Almost 60 years ago Richard Bellman coined the expression ``curse of dimensionality'' when referring to the overwhelming computational complexity associated with the solution of multi-stage decision processes through dynamic programming (DP), leading to the well-known Bellman equation.
Nowadays the curse of dimensionality has become an ubiquitous expression shared in different fields such as numerical analysis, compressed sensing and machine learning. However, it is in the computation of optimal feedback laws for the control of dynamical systems where its meaning continues to be most evident.
Consider a simple pendulum, which is characterised by two variables, the position of the mass, and its velocity.
A classical demonstration is the stabilisation of the pendulum in the unstable upwards position by moving the base adaptively.
To synthesize the control signal for the actuator of the base that would be robust to stochastic fluctuations (e.g. from the air),
one needs to compute a feedback map as a two-dimensional function of the position and velocity.
This feedback map satisfies the two-dimensional partial differential equation (PDE), which has no analytic solution in general.
Solving it numerically requires a discretisation of both the position and velocity with some n points.
However, the total number of unknowns in the feedback map is n^2, corresponding to all combinations of the position and velocity points,
and therefore the computations take longer.

For d variables, the complexity of the straightforward numerical solutions grows exponentially as n^d.
Even a simple quadrocopter model is described by 12 variables, and modern applications in particle physics or opinion dynamics require optimal control of dynamical systems, which are in turn PDEs, discretised with hundreds or thousands of variables.
However, such systems are often very special in the sense that each variable is driven effectively by only neighbouring variables in the dynamics.
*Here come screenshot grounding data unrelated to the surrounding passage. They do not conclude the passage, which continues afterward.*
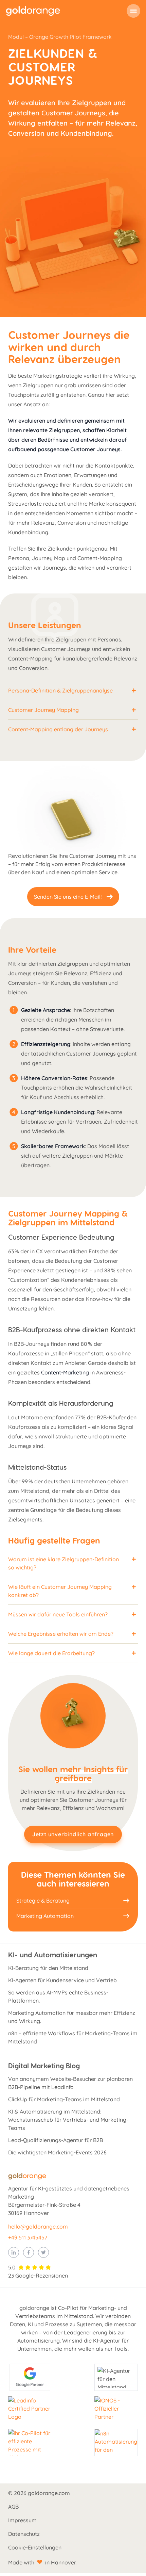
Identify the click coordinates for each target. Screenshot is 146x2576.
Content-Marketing (65, 1372)
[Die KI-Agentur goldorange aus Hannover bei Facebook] (28, 2252)
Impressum (22, 2520)
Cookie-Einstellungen (34, 2547)
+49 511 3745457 (27, 2237)
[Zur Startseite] (33, 11)
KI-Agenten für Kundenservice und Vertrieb (62, 1980)
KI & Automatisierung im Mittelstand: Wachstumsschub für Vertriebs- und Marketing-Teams (68, 2119)
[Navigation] (133, 11)
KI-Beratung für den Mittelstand (48, 1967)
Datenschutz (24, 2533)
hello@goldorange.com (38, 2226)
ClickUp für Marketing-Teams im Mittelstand (64, 2099)
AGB (13, 2506)
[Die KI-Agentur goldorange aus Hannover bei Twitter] (43, 2252)
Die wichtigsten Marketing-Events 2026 (57, 2152)
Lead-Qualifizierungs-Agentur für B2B (55, 2140)
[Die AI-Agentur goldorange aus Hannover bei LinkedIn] (13, 2252)
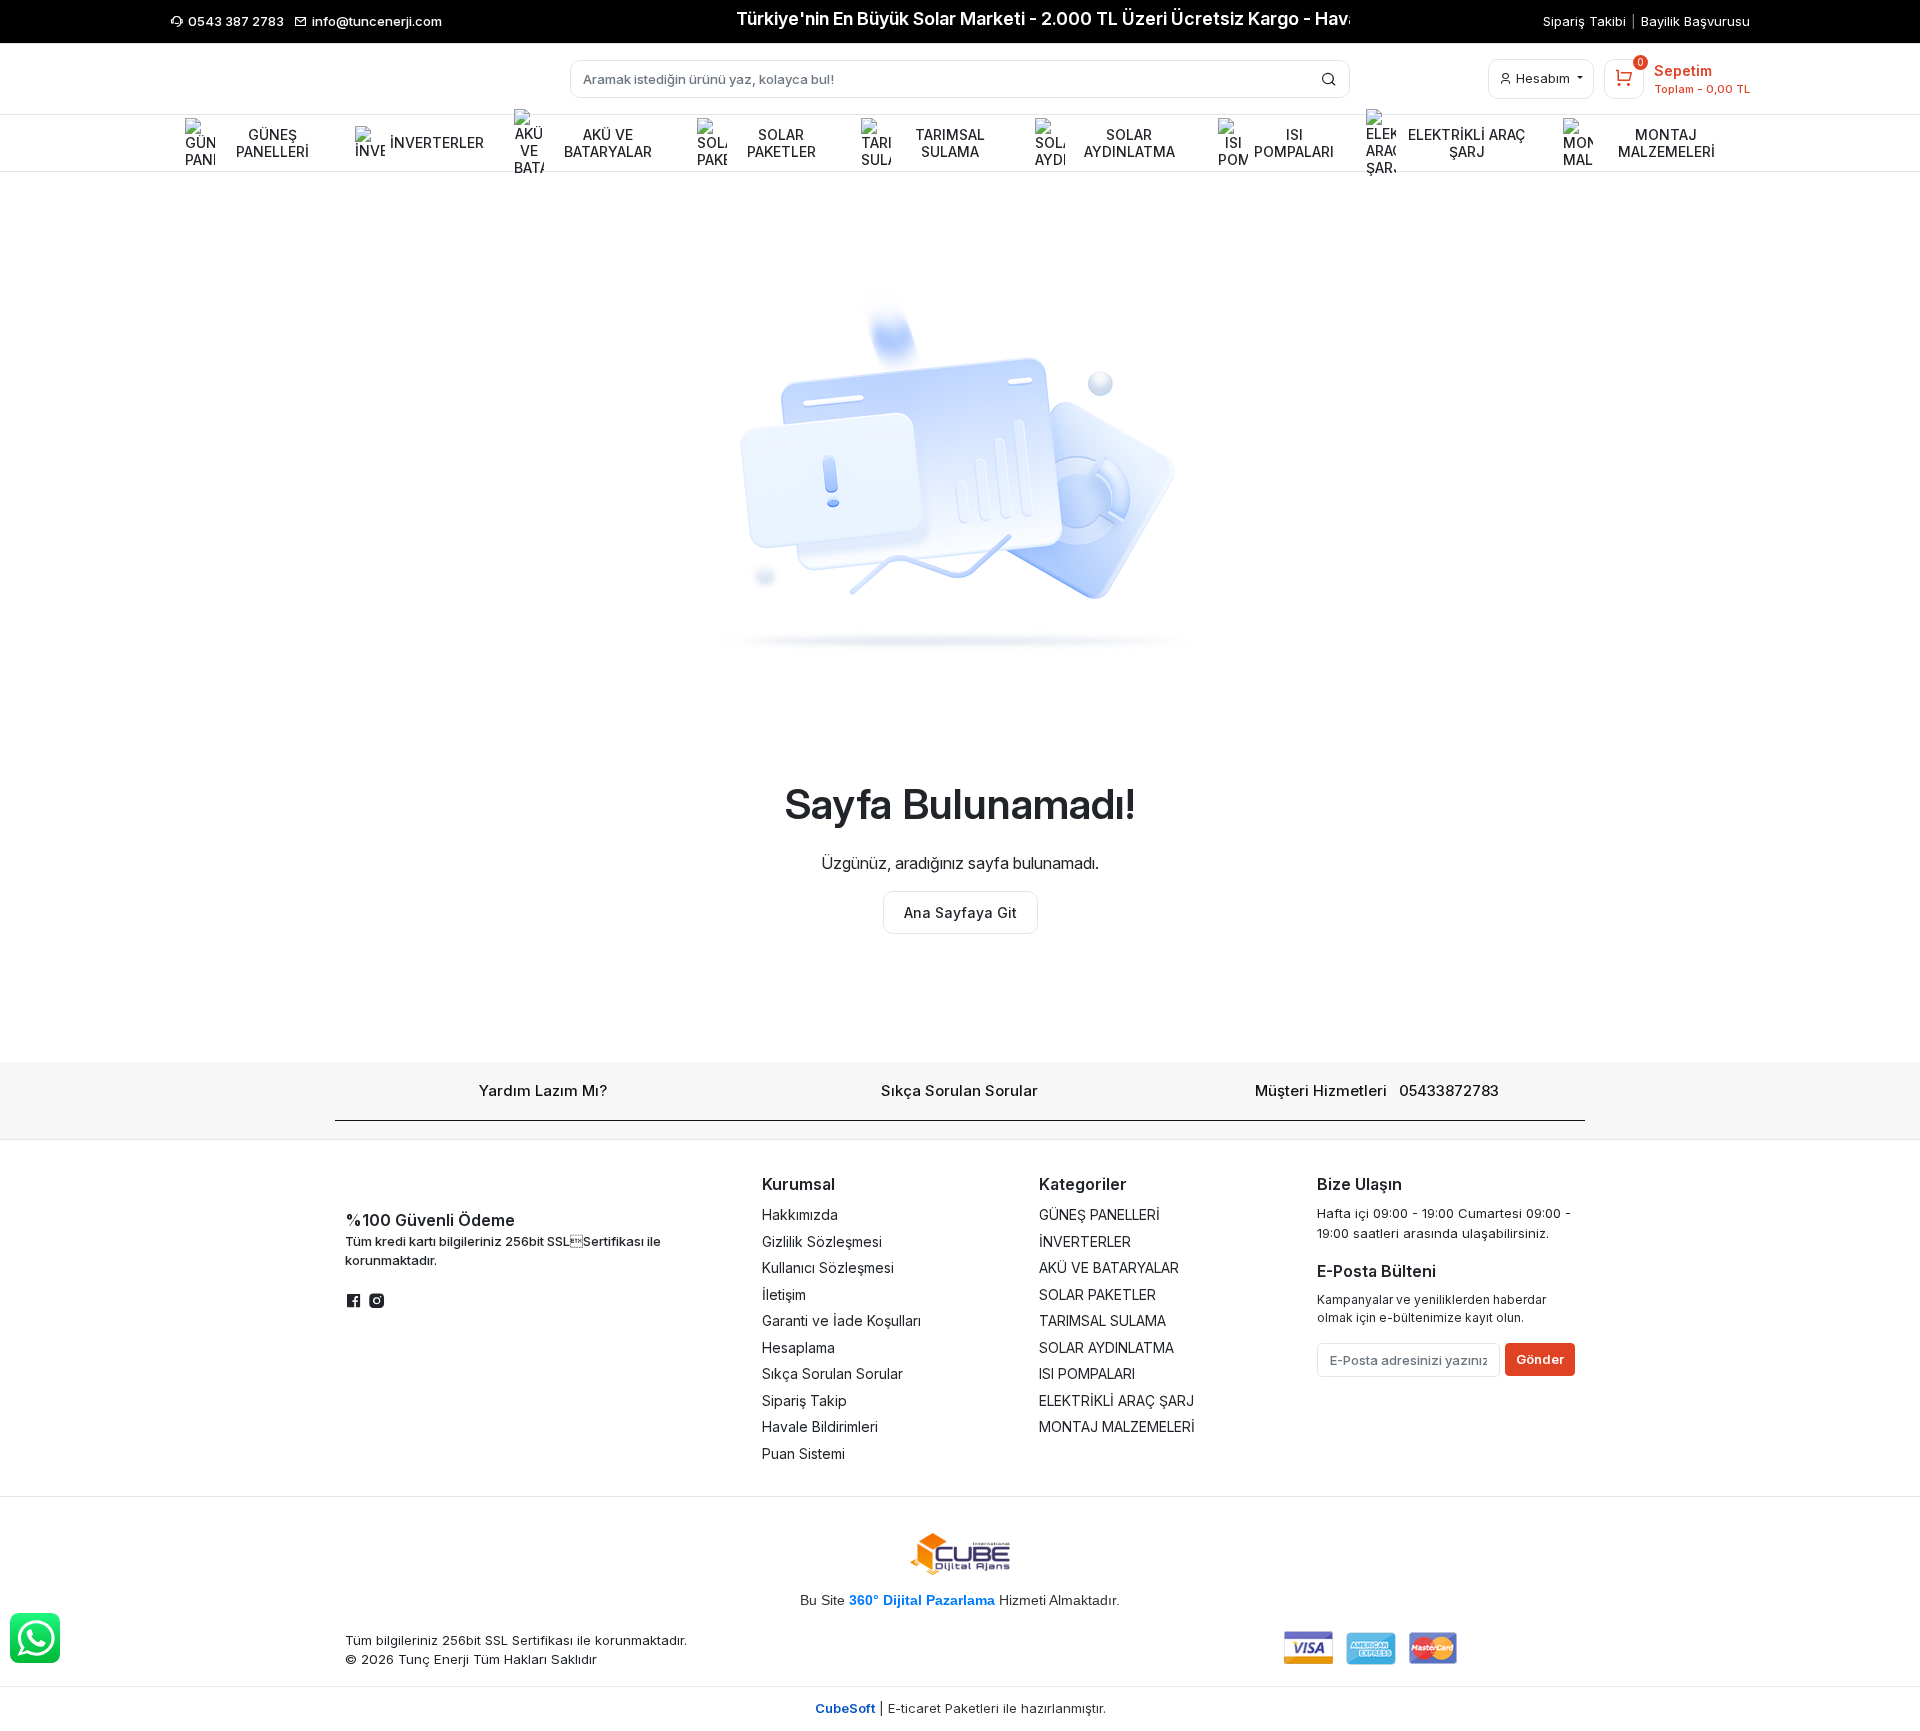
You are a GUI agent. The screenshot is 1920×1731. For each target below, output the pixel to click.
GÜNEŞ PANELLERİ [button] (272, 143)
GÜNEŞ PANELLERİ (1099, 1214)
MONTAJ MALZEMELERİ (1117, 1426)
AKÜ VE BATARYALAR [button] (608, 143)
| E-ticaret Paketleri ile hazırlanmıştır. (960, 1708)
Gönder (1540, 1359)
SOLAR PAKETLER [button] (781, 143)
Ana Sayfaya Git (960, 912)
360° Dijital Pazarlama (922, 1600)
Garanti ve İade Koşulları (841, 1320)
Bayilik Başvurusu (1695, 21)
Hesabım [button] (1543, 78)
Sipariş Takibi (1584, 21)
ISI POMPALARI (1087, 1373)
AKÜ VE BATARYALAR (1109, 1267)
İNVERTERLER (1085, 1241)
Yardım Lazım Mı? (543, 1090)
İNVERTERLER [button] (437, 142)
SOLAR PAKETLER (1097, 1294)
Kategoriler (1083, 1184)
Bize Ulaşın (1359, 1184)
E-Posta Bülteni (1376, 1271)
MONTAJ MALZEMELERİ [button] (1666, 143)
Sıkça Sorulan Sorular (959, 1090)
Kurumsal (798, 1184)
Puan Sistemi (803, 1453)
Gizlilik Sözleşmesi (822, 1241)
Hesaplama (798, 1347)
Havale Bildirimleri (820, 1426)
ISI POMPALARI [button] (1294, 143)
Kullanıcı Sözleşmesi (828, 1267)
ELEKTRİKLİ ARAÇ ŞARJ (1116, 1400)
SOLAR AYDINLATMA (1106, 1347)
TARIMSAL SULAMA (1102, 1320)
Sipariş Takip (804, 1400)
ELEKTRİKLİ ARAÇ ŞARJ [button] (1466, 143)
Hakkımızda (800, 1214)
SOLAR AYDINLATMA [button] (1129, 143)
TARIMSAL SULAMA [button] (950, 143)
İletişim (784, 1294)
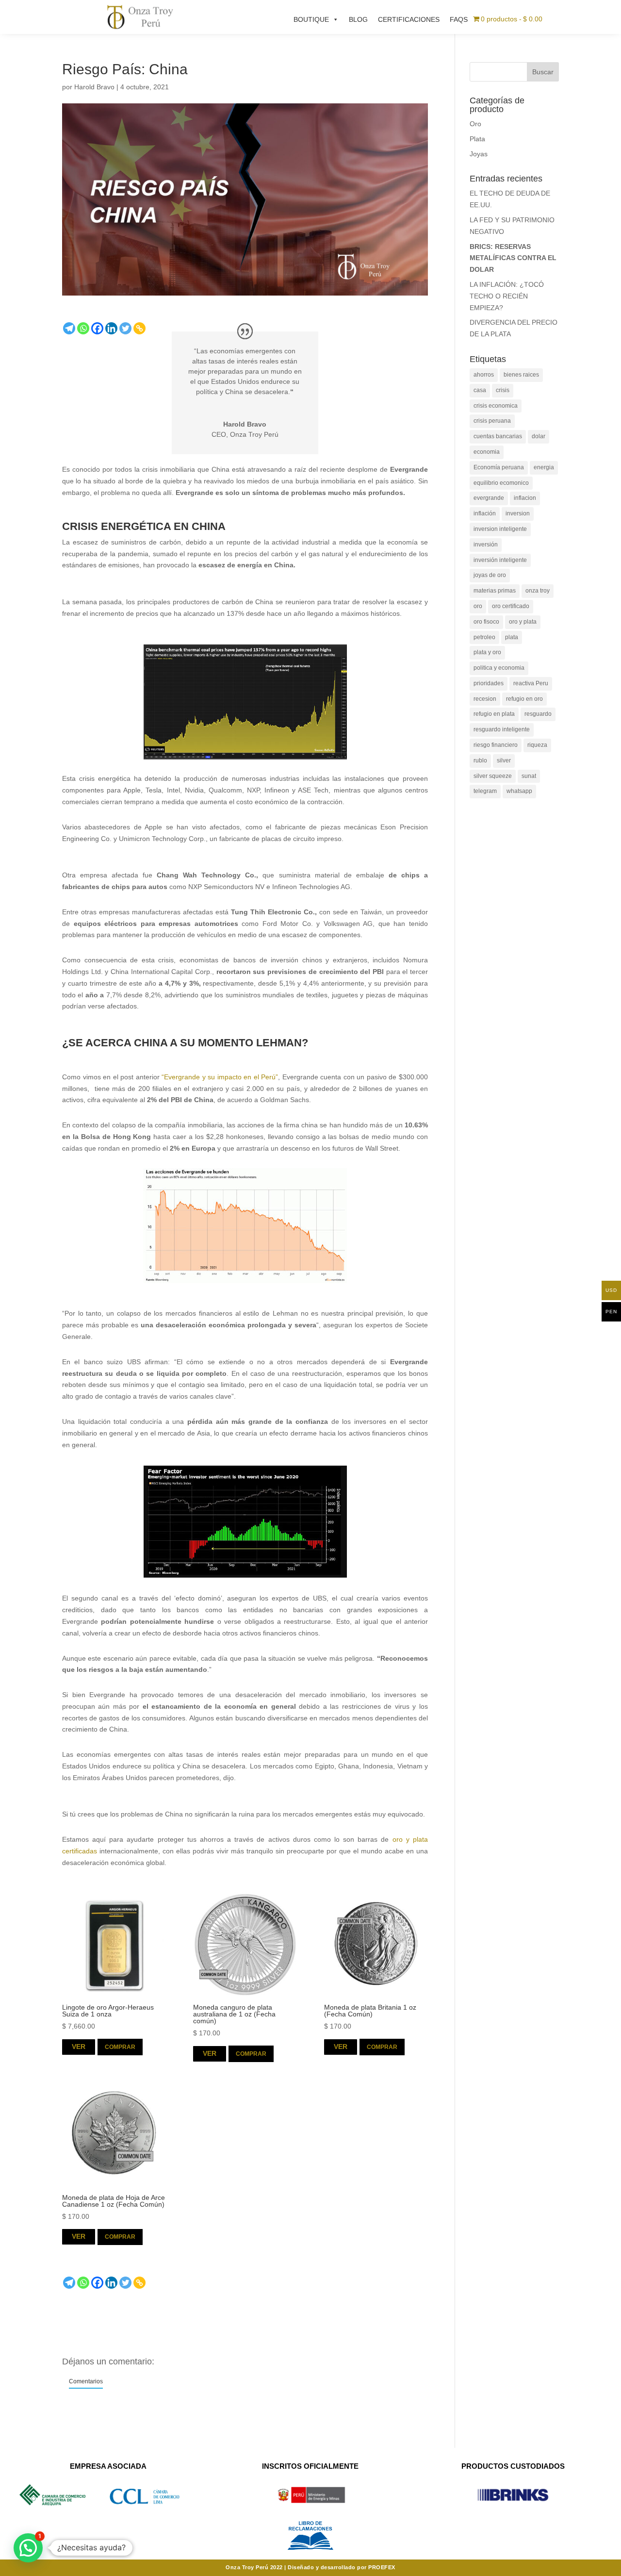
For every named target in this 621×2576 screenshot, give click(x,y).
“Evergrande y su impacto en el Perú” (220, 1077)
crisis (502, 390)
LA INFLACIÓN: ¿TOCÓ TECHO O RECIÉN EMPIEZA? (507, 296)
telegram (485, 791)
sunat (529, 776)
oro (478, 606)
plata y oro (487, 652)
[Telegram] (69, 328)
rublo (480, 760)
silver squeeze (493, 776)
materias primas (495, 590)
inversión (486, 544)
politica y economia (499, 667)
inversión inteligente (500, 560)
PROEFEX (381, 2567)
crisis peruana (492, 420)
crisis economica (496, 405)
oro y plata (523, 621)
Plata (477, 139)
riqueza (537, 745)
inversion (518, 513)
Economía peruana (499, 467)
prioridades (489, 683)
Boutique (311, 19)
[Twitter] (125, 328)
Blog (358, 19)
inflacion (525, 498)
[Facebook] (97, 328)
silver (504, 760)
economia (487, 451)
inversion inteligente (500, 529)
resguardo (538, 713)
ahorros (484, 374)
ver (78, 2046)
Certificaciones (409, 19)
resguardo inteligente (502, 729)
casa (480, 390)
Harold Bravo (94, 87)
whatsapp (519, 791)
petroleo (484, 637)
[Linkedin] (111, 328)
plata (511, 637)
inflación (485, 513)
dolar (538, 436)
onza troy (537, 590)
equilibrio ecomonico (501, 482)
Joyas (479, 154)
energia (544, 467)
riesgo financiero (496, 745)
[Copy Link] (139, 328)
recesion (485, 698)
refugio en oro (524, 698)
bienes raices (521, 374)
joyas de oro (490, 575)
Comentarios (86, 2381)
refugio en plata (494, 713)
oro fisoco (486, 621)
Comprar (120, 2047)
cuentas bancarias (498, 436)
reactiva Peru (530, 683)
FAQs (459, 19)
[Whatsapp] (83, 328)
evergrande (489, 498)
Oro (475, 124)
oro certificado (510, 606)
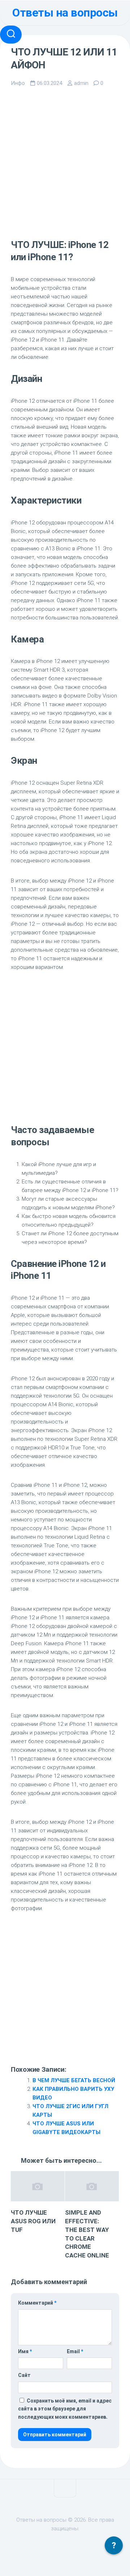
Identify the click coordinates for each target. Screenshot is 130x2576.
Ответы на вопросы (65, 12)
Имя (25, 2351)
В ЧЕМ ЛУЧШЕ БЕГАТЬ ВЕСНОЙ (73, 2080)
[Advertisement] (65, 162)
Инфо (18, 83)
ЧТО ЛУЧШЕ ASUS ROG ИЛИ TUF (33, 2221)
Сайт (24, 2375)
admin (81, 83)
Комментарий (37, 2303)
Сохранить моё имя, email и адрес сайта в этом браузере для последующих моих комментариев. (65, 2409)
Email (75, 2351)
In this case, the sought feedback map admits a tensor approximation with (almost) separated variables.
This allows us to reduce the computational complexity dramatically, to a number of operations growing only polynomially with the number of variables, albeit at a price of introducing some error.
This error can be further corrected by using methods from reinforcement learning, similar to those that made the winning artificial Go player.